Furthermore, some children in our study improved their motor development considerably during the baseline period suggesting that young infants with injuries in the immature brain may show spontaneous recovery or maturation even without intervention [3]. In line with this, it may be difficult to separate the effects of intervention as opposed to natural development at such an early age [3,40]. One way to estimate change above natural development could be to contrast individual development against GMFM-66 reference percentiles for children at separate GMFCS levels [34]. Based on this procedure, our results suggest that children later classified at GMFCS levels I-III possibly improved their gross motor abilities more than expected during the Small Step intervention program but not necessarily more during the training periods targeting mobility. However, these results must be interpreted with caution since the reference curves are based on data containing large individual variability [33,34,35]. Larger intervention studies are required to investigate this further.

4.3. Strengths and Limitations

The single-subject research design enabled the exploration of training effects for infants at risk of the most severe CP types. This may be considered a strength, given the limited research on early interventions for non-ambulant children with CP and GMFCS levels IV–V. Another strength was the investigation of intervention fidelity indicating that the therapists implemented the Small Step program according to the general intervention principles and coaching strategies. This may contribute to explaining why there was little difference in treatment effect between the various intervention periods. The parents may have integrated the training principles and continued with the training after the specific training period was completed.
The first and foremost limitation was that we did not have enough repeated measures during the intervention periods to preclude effects caused by tiredness, pain, or other factors. Optimally, we should have had a minimum of three testing points during each training step [13]. Furthermore, the HAI is still not validated for infants with a high risk of bilateral CP; thus, raw scores were used in the analysis. The HAI interval level data may have yielded results more representative of true changes. Lastly, blinded scoring was only performed for the HAI. Thus, it cannot be ruled out whether this affected the results although the therapists responsible for the testing were not involved in the provision of the intervention.

5. Conclusions

Our study indicates that the Small Step program facilitated motor development in children at high risk of CP, with no specificity of training. Children who responded best had moderate HINE global scores (28–50) at three months of corrected age. In contrast, children with low HINE global scores (≤25) and severely delayed motor function showed only minor improvements and were classified at GMFCS and MACS levels IV and V. Further research is required to investigate the most effective intervention approaches, especially for infants at high risk of severe CP.

Supplementary Materials

The following supporting information can be downloaded at: https://www.mdpi.com/article/10.3390/jcm13175287/s1, Table S1: Fine and gross motor development measured with Peabody Developmental Motor Scales 2nd edition (PDMS-2).

Author Contributions

Conceptualization, A.-K.G.E. and A.-C.E.; Data curation, A.-K.G.E. and K.H.G.; Formal analysis, A.-K.G.E., S.B.K., G.H., I.R.B., K.H.G., S.L. and A.-C.E.; Funding acquisition, A.-K.G.E.; Investigation, A.-K.G.E. and K.H.G.; Methodology, A.-K.G.E., K.H.G. and A.-C.E.; Project administration, A.-K.G.E.; Supervision, A.-C.E.; Visualization, A.-K.G.E. and A.-C.E.; Writing—original draft, A.-K.G.E., S.B.K., G.H., I.R.B., K.H.G., S.L. and A.-C.E.; Writing—review and editing, A.-K.G.E., S.B.K., G.H., I.R.B., K.H.G., S.L. and A.-C.E. All authors have read and agreed to the published version of the manuscript.

Funding

This research was funded by “Samarbeidsorganet” and “Felles forskningsutvalg” between the Central Norway Regional Health Authority and the Norwegian University of Science and Technology (NTNU) in Trondheim, Norway, grant numbers 90056100, 46055600-102/153, and 28308.

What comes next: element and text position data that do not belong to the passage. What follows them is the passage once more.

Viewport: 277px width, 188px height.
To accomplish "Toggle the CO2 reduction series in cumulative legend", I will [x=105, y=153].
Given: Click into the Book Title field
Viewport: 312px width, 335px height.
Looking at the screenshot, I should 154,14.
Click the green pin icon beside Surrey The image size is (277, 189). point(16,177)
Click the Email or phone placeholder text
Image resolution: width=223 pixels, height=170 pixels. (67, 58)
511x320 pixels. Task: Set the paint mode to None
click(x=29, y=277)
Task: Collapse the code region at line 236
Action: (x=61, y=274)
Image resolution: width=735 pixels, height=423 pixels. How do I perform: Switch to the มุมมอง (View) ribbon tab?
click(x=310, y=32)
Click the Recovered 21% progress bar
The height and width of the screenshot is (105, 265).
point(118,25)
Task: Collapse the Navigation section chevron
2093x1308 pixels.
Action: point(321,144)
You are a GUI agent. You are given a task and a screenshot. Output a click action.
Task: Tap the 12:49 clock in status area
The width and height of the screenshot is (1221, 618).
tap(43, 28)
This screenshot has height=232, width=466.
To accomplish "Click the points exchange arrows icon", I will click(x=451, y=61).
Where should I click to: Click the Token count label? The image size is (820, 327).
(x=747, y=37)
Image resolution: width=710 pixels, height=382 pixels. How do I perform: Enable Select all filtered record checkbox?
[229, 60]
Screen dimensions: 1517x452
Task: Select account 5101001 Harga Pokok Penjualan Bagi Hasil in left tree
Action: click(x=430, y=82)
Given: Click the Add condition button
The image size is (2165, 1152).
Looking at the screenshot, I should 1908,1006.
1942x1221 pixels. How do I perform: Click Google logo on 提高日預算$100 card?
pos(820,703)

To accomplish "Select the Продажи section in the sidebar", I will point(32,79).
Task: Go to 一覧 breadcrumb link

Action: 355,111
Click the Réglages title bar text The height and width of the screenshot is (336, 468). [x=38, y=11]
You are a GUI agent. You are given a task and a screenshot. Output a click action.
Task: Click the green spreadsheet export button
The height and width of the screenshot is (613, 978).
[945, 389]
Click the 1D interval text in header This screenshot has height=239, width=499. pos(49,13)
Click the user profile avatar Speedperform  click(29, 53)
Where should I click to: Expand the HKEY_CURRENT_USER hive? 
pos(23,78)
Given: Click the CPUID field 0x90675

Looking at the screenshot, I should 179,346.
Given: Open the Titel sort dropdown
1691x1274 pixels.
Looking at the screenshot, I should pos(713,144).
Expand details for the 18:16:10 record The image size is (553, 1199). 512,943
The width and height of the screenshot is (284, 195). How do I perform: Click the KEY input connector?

Institutional Review Board Statement

The study was conducted in accordance with the Declaration of Helsinki and approved by the Regional Ethical Committee (REC) for Medical Research in Mid-Norway (2016/1366) 1 February 2017.

Informed Consent Statement

Informed consent was obtained from all parents involved in the study.

Data Availability Statement

The data presented in this study are available on request from the corresponding author due to ethical reasons.

Acknowledgments

We thank the children and their families who participated in this research and the collaborators in the Small Step single-subject research design study performed at St. Olavs Hospital, Trondheim, Norway. In addition, we want to acknowledge the research team at Karolinska Institute in Stockholm, Sweden, who introduced us to the Small Step program and shared their extensive knowledge with us. Lastly, we want to thank Merethe Brandal (M.B.), Britt-Marie Zethraeus (B.-M.Z.), Elisa Sicola (E.S.), and Yvonne Myren Pedersen (Y.M.P.) who contributed to the assessment, blinded scoring, and fidelity evaluation, respectively.

Conflicts of Interest

The authors declare no conflicts of interest. The funders had no role in the design of the study; in the collection, analyses, or interpretation of data; in the writing of the manuscript; or in the decision to publish the results.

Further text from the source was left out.